## WHAT IS EXPECTED:
Would you retype exactly the lines below, from the one containing "Task: Click the キーを制限 button" through the end of the entries, both ends included, but not the pictures?

Stored data
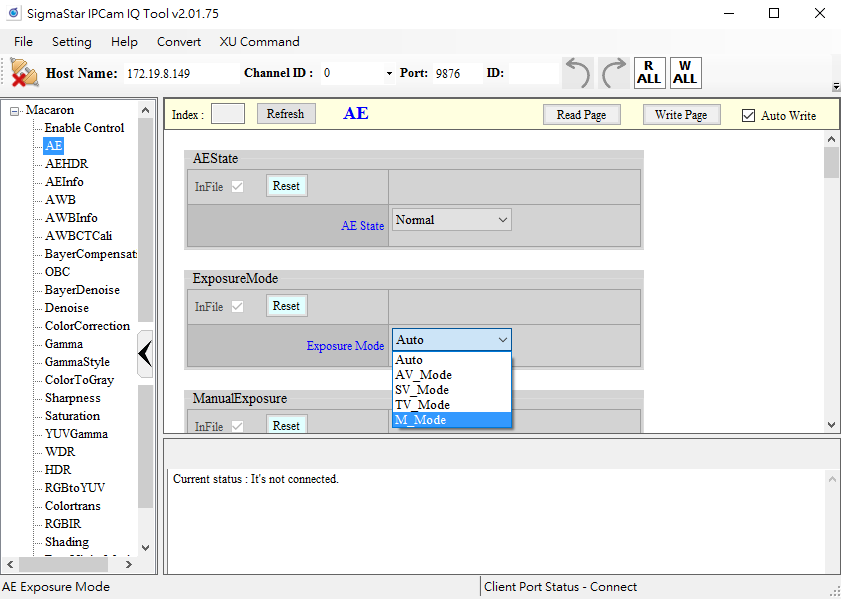Viewport: 841px width, 599px height.
Task: Toggle the InFile checkbox under ExposureMode
Action: (237, 307)
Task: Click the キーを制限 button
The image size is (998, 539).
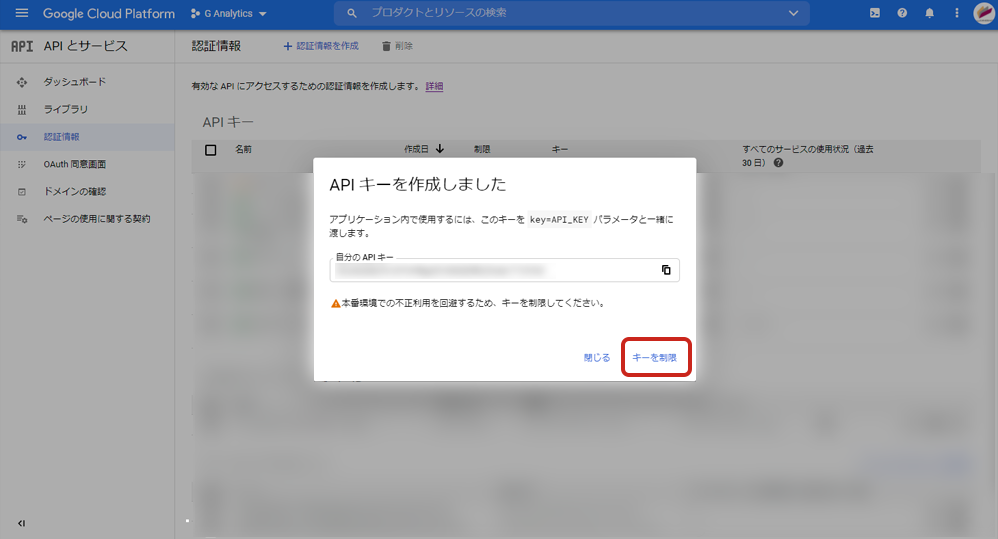Action: pos(656,357)
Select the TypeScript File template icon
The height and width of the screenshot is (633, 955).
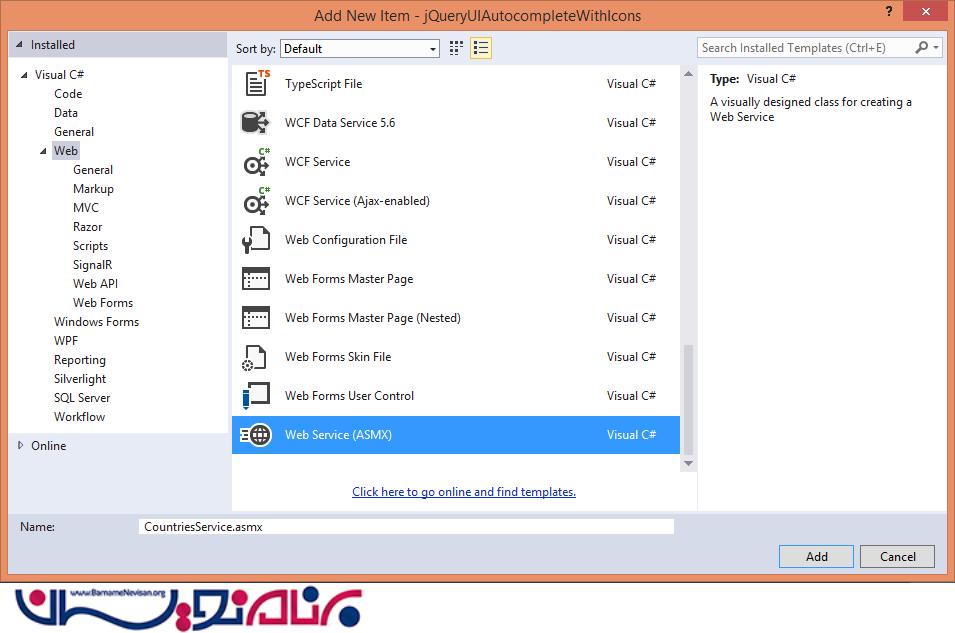click(x=256, y=84)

## EXERCISE RESULT:
Task: Click the キーを制限 button
The image size is (998, 539).
Action: pos(656,357)
Select the TypeScript File template icon
The height and width of the screenshot is (633, 955).
click(x=256, y=84)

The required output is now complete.